Zunächst einmal zu den technischen Daten: 160 Seiten im schicken festen Einband. Das Bild auf dem Cover ist zumindest nett, wenn auch nicht besonders aussagekräftig. Die Innenillustrationen sind mittelmäßig bis gut und unterlegen den Text – ärgerlich ist nur, dass man dem Geist/Elementar/Wasauchimmer des Frontcovers im Buch nochmal eine Dreiviertelseite gewidmet hat; ja, für einen Ausschnitt des gleichen Bildes. Die Papierqualität ist im Vergleich zu anderen Magebüchern etwas schlechter, wird aber immer noch einem hohen Standard gerecht. Mal wieder handwerklich einwandfrei gemacht.

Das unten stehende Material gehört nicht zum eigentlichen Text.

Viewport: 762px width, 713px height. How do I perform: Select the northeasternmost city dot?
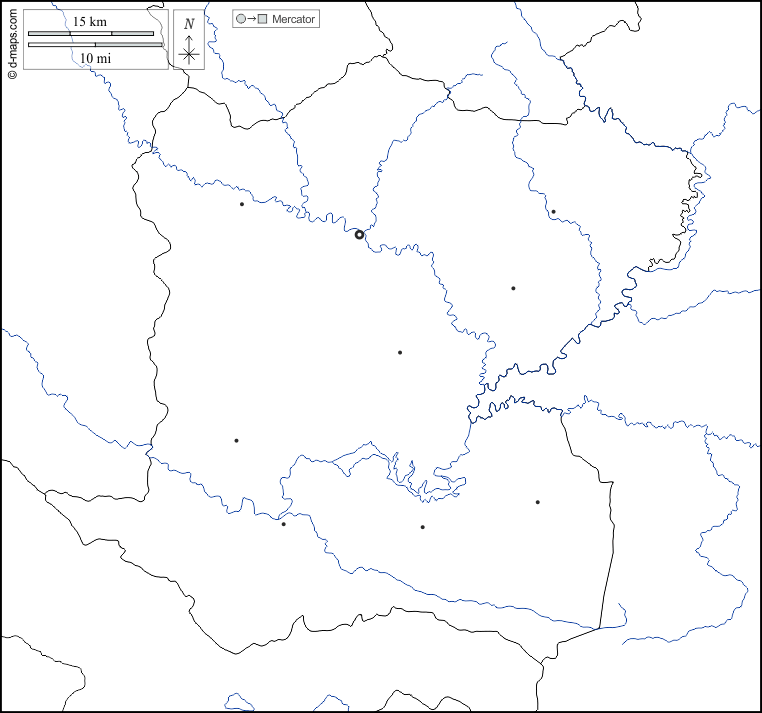click(x=553, y=212)
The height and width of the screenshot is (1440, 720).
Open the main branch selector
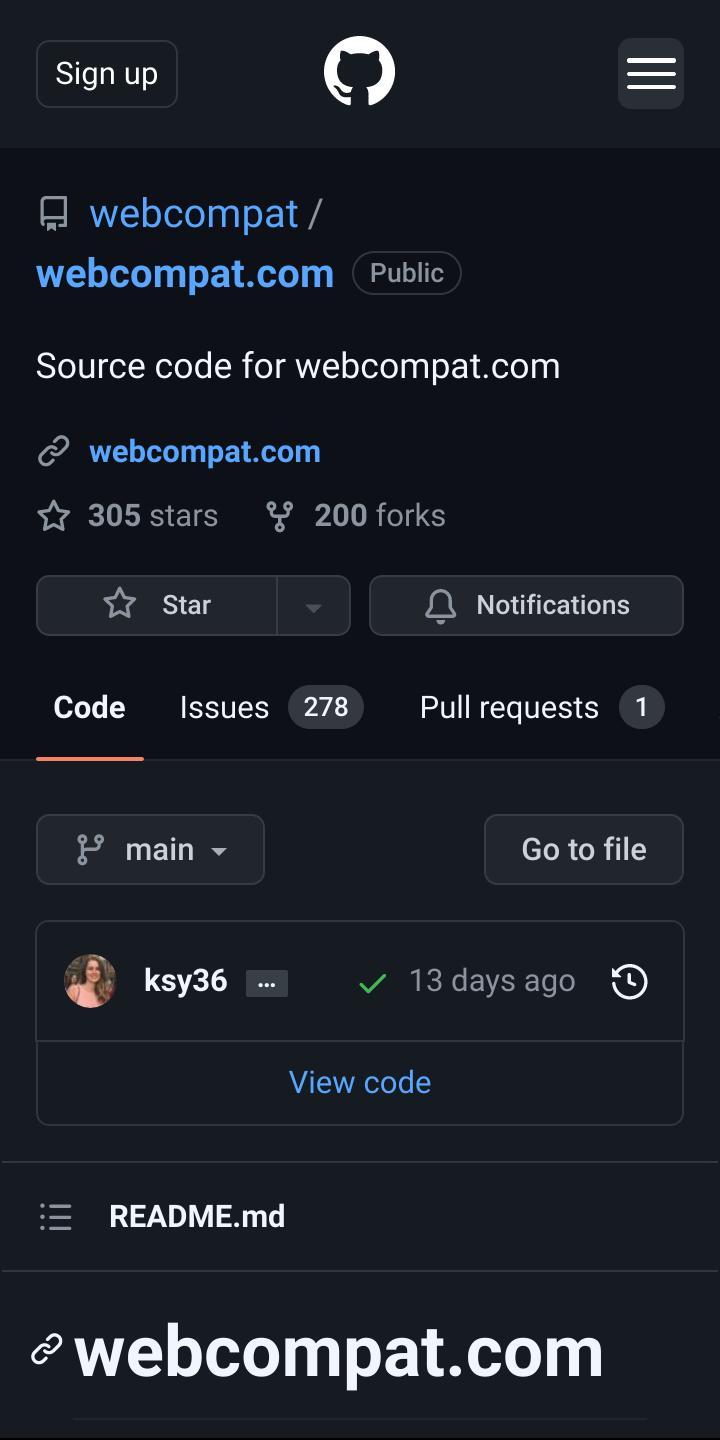[150, 849]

Wie immer bei den "World of Darkness"-Büchern beginnt der Inhalt mit einer Kurzgeschichte. Diesmal wird man mit Intrigen, Artefakten und einer verlorenen Liebe in die Welt von "Mage: The Awakening" katapultiert. Nach den obligatorischen zwei Seiten, die der Frage gewidmet sind "Was ist dieses Buch und was ist es nicht?", gelangt man zum eigentlich Interessanten. Vier Kapitel enthält das Buch, die sich alle mit unterschiedlichen Aspekten der Gesellschaft der Magi – Kabale und Konsilium im Besonderen – beschäftigen.

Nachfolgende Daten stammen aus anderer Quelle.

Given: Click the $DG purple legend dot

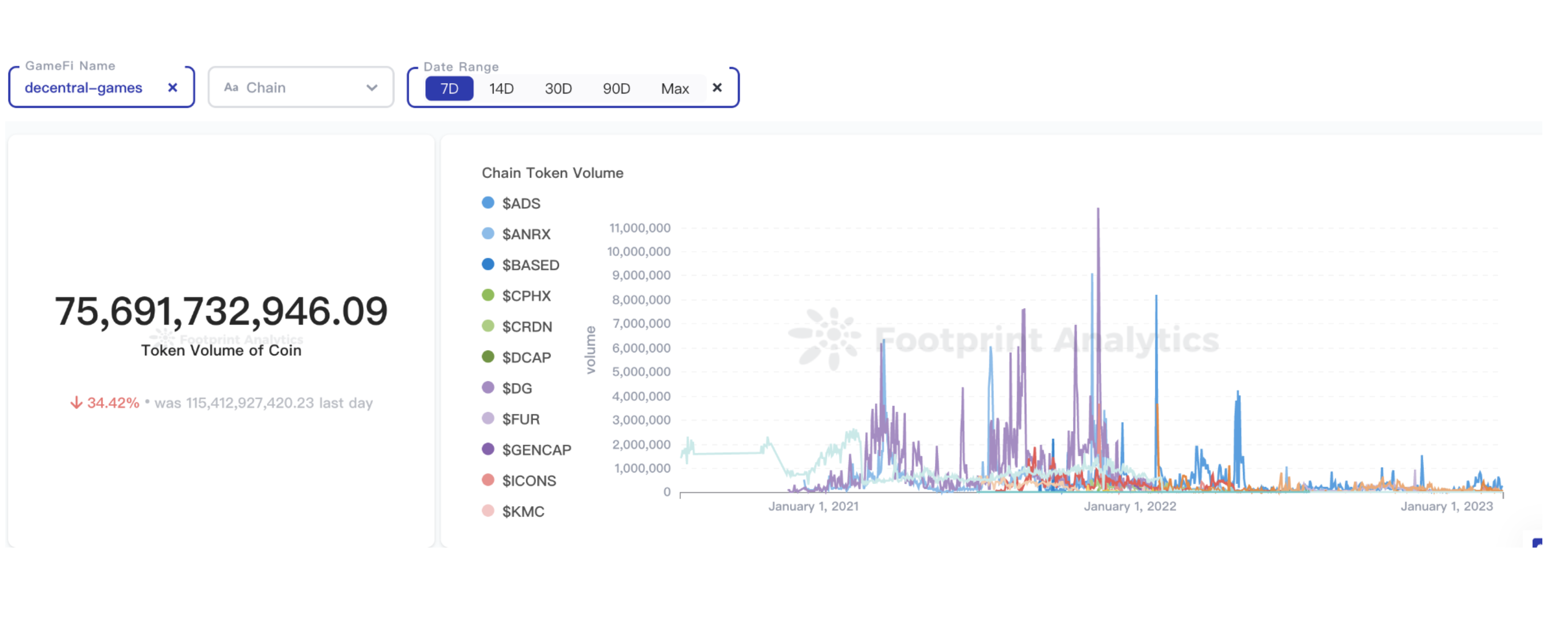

Das erste Kapitel ist das umfangreichste, es nimmt ungefähr die Hälfte der Seitenanzahl des Buches ein. Thematisiert werden zunächst die Kabalen in aller Ausführlichkeit. Man erfährt, unter welchen Umständen eine Kabale zusammenfinden kann, welche gemeinsamen Ziele Magi verschiedener Orden haben können und was passiert, wenn eine solche Gruppierung zerbricht. Es wird auf die mystische Thematik einer Kabale und auf ihr Siegel eingegangen sowie auf die unterschiedlichen ritualisierten Rollen, die ein Magus innerhalb seiner Gruppe einnehmen kann. In früheren Zeiten war es wohl so, dass eine Kabale nur aus Magi eines Ordens bestand, während in moderneren Zeiten Kabalen mit Magi verschiedener Orden populär sind. Eindeutig eine zu begrüßende Anpassung an die Spielrealität, denn die Mehrheit der Spieler wird sich nicht auf einen Orden einigen können. Schade finde ich es dann aber, dass trotzdem die meisten Einstellungen, Posten, Sichtweisen für Kabalen, die nur aus einem Orden bestehen, ausgeführt werden.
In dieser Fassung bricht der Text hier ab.